A listing of the past week’s journalistic comparisons to PW.
Jesse Malin. Gregory Gaston of Cincinnati’s City Beat: Malin and his music also resemble one of his idols, Paul Westerberg, the former lead Replacement whose solo career has often been criticized for reflecting a more “mature” vision compared to his wild days of yore.
Wendy (of Prince’s Wendy & Lisa fame?!?!) Danny Sigelman of MPR’s The Current: The show peaked when Larry Graham and Wendy Melvoin (who I mistook for a second as Paul Westerberg) joined the band and tore through an extended medley of Sly and the Family Stone tunes.
Ryan Adams (always an easy target) Peter Bothum of the Delaware News Journal: But at least he didn’t cop someone’s act, like Ryan did with his Xerox job on Paul Westerberg’s schtick — the flaky behavior, the disheveled hair, the cigarette dangling.
Cabin. Jeffery Lee Puckett of the Louisville Courier-Journal: “Dance With Me” is a reflection on first love that positively aches in all the best ways, like the way a good, sappy Paul Westerberg song will (think “First Glimmer”)
Ryan Adams (again) Jon M. Gilbertson of the Milwaukee Journal-Sentinel: With lush vocal sweetness reminiscent of Anne Murray’s early recordings and fragility lifted from Paul Westerberg’s wry woe, Adams eases into the dawning hope of “Goodnight Rose,” the slow grit of “Halloween Head” and the soft heartbreak of “Two Hearts.”

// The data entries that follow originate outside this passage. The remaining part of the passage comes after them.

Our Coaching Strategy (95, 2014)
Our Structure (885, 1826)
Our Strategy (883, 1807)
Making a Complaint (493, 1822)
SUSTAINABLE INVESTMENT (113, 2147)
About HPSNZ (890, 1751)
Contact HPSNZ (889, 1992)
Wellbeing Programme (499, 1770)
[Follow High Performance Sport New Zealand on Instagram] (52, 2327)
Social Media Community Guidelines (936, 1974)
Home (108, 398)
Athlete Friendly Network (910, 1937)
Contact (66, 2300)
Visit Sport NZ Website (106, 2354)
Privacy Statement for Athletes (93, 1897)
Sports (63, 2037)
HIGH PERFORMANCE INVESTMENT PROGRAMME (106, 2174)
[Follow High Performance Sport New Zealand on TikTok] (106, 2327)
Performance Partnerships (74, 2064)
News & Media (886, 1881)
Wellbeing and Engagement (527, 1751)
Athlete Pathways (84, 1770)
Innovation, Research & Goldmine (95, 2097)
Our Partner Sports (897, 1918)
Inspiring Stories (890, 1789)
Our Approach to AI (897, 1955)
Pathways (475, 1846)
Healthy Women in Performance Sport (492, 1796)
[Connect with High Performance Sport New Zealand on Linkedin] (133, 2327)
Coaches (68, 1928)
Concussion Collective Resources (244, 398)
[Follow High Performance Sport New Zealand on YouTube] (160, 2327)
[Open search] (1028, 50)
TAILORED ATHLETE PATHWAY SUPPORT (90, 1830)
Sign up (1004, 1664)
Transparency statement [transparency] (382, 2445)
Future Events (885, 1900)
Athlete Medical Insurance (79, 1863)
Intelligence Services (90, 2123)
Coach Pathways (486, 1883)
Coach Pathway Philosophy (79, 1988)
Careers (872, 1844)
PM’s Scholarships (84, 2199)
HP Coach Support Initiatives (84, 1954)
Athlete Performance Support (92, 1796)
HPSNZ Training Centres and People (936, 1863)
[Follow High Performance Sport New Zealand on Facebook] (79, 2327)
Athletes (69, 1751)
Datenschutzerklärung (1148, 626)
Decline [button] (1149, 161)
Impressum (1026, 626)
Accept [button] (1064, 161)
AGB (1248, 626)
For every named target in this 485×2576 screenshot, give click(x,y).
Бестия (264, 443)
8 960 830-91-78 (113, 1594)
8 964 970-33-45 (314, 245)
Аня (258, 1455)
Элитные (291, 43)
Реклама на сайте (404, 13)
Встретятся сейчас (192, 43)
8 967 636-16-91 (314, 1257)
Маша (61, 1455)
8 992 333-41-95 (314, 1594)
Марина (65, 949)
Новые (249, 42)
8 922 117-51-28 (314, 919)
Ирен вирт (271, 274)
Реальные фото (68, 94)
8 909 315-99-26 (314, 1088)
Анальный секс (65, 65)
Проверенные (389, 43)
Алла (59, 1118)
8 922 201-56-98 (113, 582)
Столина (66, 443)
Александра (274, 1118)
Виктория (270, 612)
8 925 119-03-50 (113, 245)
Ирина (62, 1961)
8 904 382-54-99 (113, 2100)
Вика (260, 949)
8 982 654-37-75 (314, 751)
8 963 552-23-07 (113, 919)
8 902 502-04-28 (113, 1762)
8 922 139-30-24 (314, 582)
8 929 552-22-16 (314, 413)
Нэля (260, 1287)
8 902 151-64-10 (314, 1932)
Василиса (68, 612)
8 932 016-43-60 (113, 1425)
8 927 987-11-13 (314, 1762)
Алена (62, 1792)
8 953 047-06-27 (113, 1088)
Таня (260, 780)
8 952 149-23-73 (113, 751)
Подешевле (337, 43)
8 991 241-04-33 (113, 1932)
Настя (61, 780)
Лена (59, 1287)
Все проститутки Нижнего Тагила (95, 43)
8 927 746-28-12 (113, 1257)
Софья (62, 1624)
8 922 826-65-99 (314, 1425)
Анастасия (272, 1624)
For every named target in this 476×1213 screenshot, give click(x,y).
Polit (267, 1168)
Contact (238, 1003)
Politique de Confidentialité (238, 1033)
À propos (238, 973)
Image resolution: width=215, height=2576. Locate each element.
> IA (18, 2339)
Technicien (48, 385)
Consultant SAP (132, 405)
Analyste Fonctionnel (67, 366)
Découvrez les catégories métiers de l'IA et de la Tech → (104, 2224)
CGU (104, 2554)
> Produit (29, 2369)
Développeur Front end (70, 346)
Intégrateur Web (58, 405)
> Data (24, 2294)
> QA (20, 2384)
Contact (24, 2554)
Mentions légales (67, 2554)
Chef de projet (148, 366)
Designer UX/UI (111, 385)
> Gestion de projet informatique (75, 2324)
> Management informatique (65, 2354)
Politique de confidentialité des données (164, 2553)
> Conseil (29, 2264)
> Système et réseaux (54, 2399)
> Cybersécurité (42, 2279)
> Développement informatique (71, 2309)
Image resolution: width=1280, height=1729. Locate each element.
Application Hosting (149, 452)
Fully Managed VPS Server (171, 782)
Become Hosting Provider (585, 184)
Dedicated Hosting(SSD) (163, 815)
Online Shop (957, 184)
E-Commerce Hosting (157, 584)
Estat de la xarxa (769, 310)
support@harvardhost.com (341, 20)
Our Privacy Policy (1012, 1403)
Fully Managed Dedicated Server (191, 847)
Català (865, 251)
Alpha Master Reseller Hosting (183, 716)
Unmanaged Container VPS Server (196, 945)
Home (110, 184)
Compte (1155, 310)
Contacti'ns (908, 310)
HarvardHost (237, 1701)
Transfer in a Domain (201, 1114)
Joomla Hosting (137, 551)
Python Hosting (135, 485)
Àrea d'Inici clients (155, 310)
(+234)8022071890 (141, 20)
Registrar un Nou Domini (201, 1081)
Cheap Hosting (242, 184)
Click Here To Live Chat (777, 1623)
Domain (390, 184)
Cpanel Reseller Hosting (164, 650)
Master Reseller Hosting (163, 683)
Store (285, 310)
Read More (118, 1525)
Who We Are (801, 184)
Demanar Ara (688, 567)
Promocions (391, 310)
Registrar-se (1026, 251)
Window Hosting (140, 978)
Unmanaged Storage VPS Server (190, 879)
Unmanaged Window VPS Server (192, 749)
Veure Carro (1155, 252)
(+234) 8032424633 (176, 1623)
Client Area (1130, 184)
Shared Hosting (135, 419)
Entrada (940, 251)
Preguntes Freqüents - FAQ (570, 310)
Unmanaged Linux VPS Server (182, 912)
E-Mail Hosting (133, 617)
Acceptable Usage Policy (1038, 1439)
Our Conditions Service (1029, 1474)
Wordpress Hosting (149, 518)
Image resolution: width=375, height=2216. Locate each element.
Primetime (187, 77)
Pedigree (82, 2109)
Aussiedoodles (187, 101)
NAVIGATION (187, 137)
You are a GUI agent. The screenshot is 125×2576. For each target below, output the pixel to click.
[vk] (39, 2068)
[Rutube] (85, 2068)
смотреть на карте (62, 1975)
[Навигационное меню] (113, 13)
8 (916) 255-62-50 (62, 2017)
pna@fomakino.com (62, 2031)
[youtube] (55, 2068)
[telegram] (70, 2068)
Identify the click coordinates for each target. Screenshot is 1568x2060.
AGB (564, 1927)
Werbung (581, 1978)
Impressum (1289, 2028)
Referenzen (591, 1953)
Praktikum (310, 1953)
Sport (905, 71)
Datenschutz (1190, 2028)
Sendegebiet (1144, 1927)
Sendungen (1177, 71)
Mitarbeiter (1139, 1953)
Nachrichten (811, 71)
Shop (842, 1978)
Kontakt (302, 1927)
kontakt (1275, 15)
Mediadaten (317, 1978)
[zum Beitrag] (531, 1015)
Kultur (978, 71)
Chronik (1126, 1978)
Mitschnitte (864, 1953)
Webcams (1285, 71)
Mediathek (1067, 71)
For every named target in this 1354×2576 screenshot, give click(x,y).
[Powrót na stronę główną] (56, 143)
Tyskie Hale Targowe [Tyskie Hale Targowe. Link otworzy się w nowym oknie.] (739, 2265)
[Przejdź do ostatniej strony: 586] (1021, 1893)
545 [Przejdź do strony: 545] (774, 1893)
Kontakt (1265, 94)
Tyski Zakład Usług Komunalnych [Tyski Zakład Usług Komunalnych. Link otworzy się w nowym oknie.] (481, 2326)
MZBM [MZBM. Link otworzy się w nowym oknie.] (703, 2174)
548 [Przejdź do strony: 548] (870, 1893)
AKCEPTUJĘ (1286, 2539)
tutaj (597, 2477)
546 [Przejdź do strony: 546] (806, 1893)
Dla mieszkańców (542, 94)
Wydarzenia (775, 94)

Matt Fisher And The Telephone Junkies. Joe Master of the Asbury Park Press: Taking his cues from the likes of Sir Paul, Joe Jackson and Paul Westerberg, Fisher has managed to navigate between power-pop bliss and art-rock noise with the very same shrewdness that his rock and roll heroes rode straight up the zeitgeist.
Spoon. Jim Farber of the NY Daily News: Singer Daniel’s husky voice can remind you of Paul Westerberg one minute, John Lennon the next.